TERUEL.
Sonó el teléfono. Volvió a sonar insistente, irritante. En la cocina estaba Carlos decidido a no descolgarlo y vengarse así de esta civilización tan artificial. Se sentía abrumado por la cultura de la electrónica, de la comunicación, y la informática. Por otra parte, no podía ser nada importante para él. No había quedado con nadie ni necesitaba a nadie en ese momento. Sólo quería cocinar, GOZAR de lo cocinado y dormir. Creía que eran aspiraciones muy normales para todo ser humano y no le apetecía que nadie le molestara. Oyó el canto de un pájaro, miró por la ventana, y era una ABUBILLA que ojeaba un agujero en el tronco de un árbol, quizá con la idea de construir su nido.
Cumplió todos sus propósitos, aunque con la dificultad añadida que le representaba no poner música, negarse a pulsar los botones mágicos del mando de la televisión, y prescindir del microondas, (aparato que él denominaba olímpico por el record que tiene en descongelación, calentamiento y elaboración de platos medianamente complejos), e ignorar el teléfono que sonaba de nuevo.
Después, se metió en la cama intentando dormir, a la par que se mordía las uñas tratando de calmar los nervios. Hizo volar su pensamiento, y los recuerdos invadieron el TERRITORIO de su mente. Retornó al pasado, hasta su niñez, y ese camino de regreso le puso aún más nervioso. Recordó su infancia, su adolescencia y no le gustó nada. Recordó cómo su padre, un hombre bebedor, maltrataba a su madre, y le maltrataba a él…
Cuando por suerte para ellos su padre murió de cirrosis hepática y empezaron una vida más ordenada y más armónica, cuando parecía que su propia vida iba a emprender un nuevo camino, murió su madre y tuvo que asistir a la CEREMONIA de su entierro. Tan sólo habían pasado seis meses de la muerte de su padre.
Se quedó solo recién cumplidos los dieciocho años, y se derrumbó el cielo sobre su cabeza. No tenía a nadie más de su familia directa. Sólo algunos parientes lejanos con los que casi no había tenido contacto. Sus familias materna y paterna, vivían en Extremadura. Desde allí se desplazaron sus padres hasta Barcelona, para buscar una vida mejor.
Aunque tenía el piso que su madre puso a su nombre nada más morir su padre, y un trabajo con un sueldo que le bastaba para vivir, entró en una fase depresiva. Se hundió en la soledad y la tristeza. Tenía algunos amigos y conocidos, pero cada vez menos, por su aislamiento...
Ante la dificultad para dormir, se sentó en la cama por miedo a que todo lo que había comido y bebido en gran cantidad hacía un rato, le rebosase por la boca o le saliese por la nariz con la marea que se estaba produciendo en sus órganos digestivos, consecuencia, quizá, del CURRY y los CHAMPIÑONES que puso en su comida. Desistió de la horizontalidad de su cuerpo. De esa manera las míticas bestias que luchaban en su interior, se mostrarían ineficaces en esa postura inusual para dormir.
Las idas del dormitorio al cuarto de baño y viceversa, se convirtieron en un frenesí de expulsión. Más desinflado y exhausto, decidió intentar dormir, de nuevo pero no pudo.
Le dolía la espalda de tanta tensión como había acumulado en su deseo insatisfecho de dormir. Se levantó, se fumó un cigarrillo y volvió a la cama. Se levantó de nuevo, hizo un solitario con los naipes, se tomó un bote de píldoras sedantes y a la cama. Cogió un libro y cuando le llegaba el sueño, sonó el despertador. Se levantó, se duchó, se cepilló los dientes, se vistió y peinó. Salió de casa y en el momento que la puerta se cerró, recordó que no llevaba las llaves.

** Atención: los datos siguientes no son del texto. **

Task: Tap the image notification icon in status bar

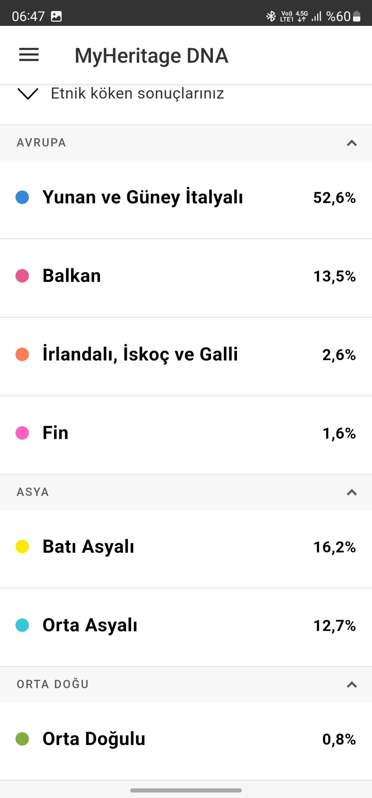Action: 56,16
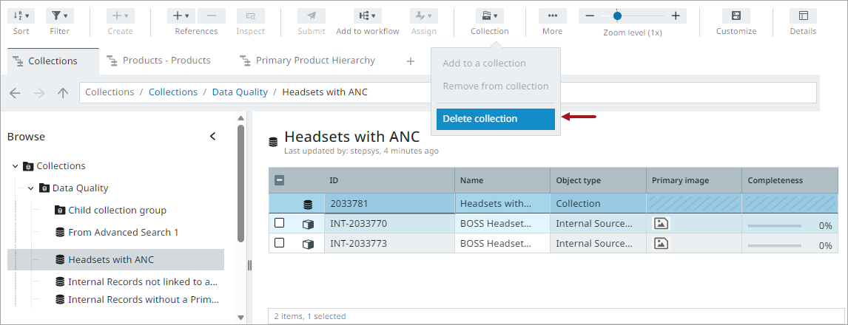This screenshot has width=848, height=325.
Task: Switch to the Primary Product Hierarchy tab
Action: click(x=314, y=61)
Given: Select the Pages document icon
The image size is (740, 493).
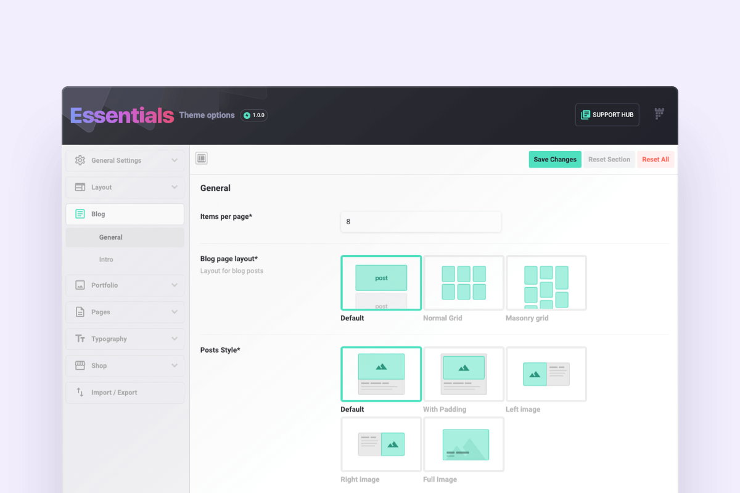Looking at the screenshot, I should [x=80, y=312].
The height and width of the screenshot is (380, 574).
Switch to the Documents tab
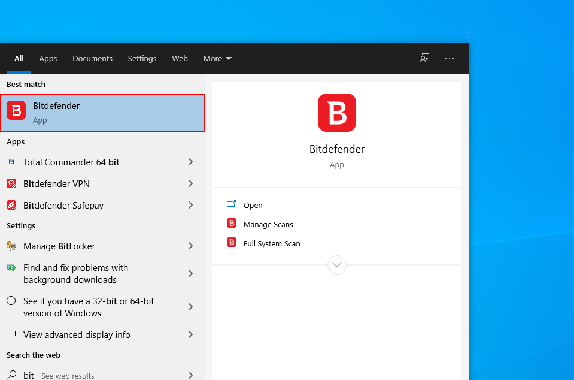(92, 59)
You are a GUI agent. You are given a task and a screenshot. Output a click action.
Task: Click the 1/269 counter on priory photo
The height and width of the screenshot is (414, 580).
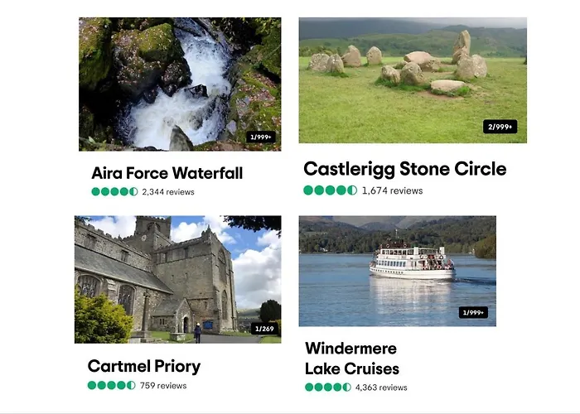264,329
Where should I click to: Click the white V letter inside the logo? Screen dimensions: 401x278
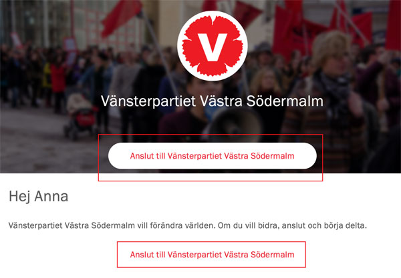pos(213,47)
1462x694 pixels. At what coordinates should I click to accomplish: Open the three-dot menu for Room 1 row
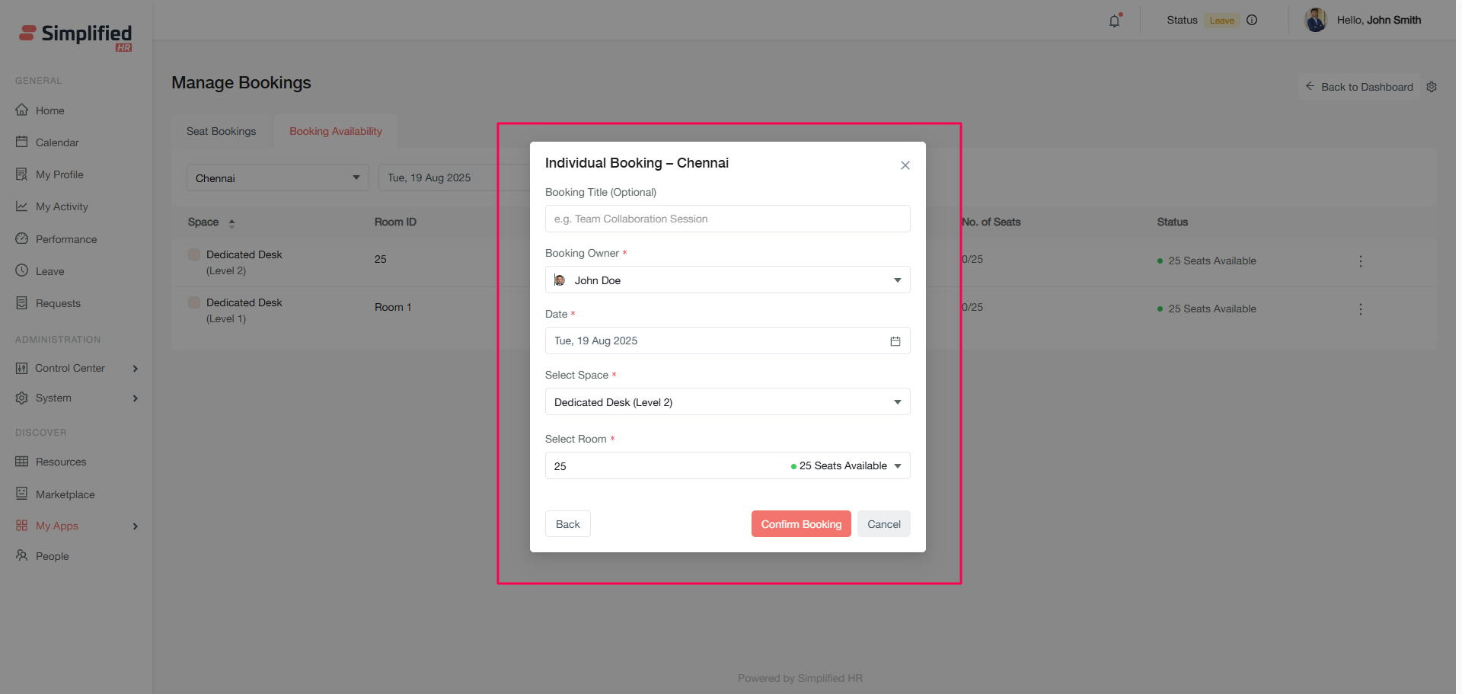tap(1361, 309)
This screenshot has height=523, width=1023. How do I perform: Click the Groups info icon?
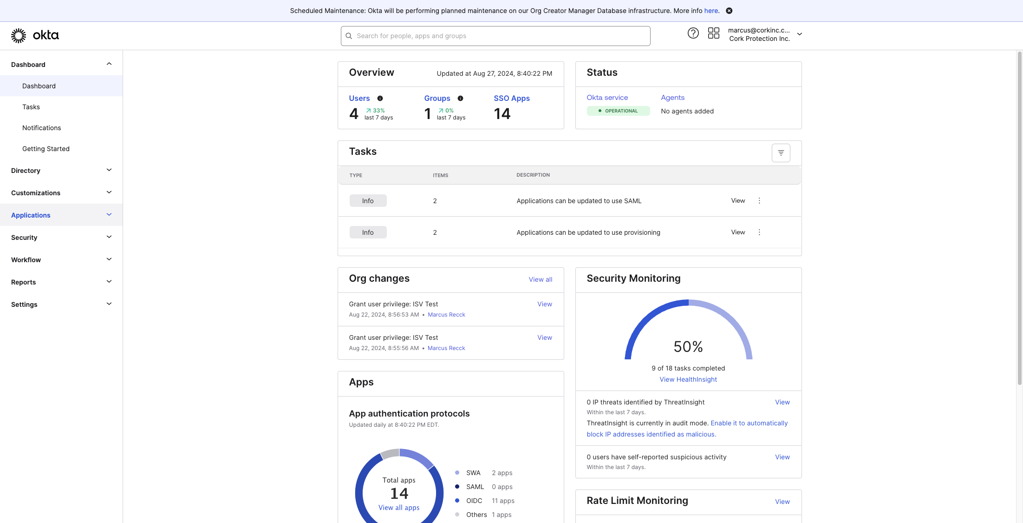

Entró en el metro y cuando llegó a Sants Estación, decidió bajar. Ahora que ya llegaba tarde al trabajo, todo le daba igual. Se acercó a la taquilla y pidió un billete para el tren a Teruel. No sabía por qué. En su mapa interior, Teruel nunca había existido. Esperó dos horas. El tren abrió las puertas y lo engulló antes de cerrarlas de nuevo.
Mientras, en su piso, el teléfono sonó muchas veces aquel día. Y también al siguiente y al siguiente... y nadie lo descolgó.
Después de cinco días, abrieron la puerta forzándola. Hallaron a Carlos tendido boca arriba con un libro sobre el pecho y la mano encima. Los policías que lo miraban con fastidio dijeron: “otro suicidio”.
Mientras, él ya relajado, pensaba que aún podía comenzar una nueva vida lejos de Barcelona, y se imaginaba las caras de sorpresa de parientes y conocidos cuando recibieran la noticia de que… se había ido.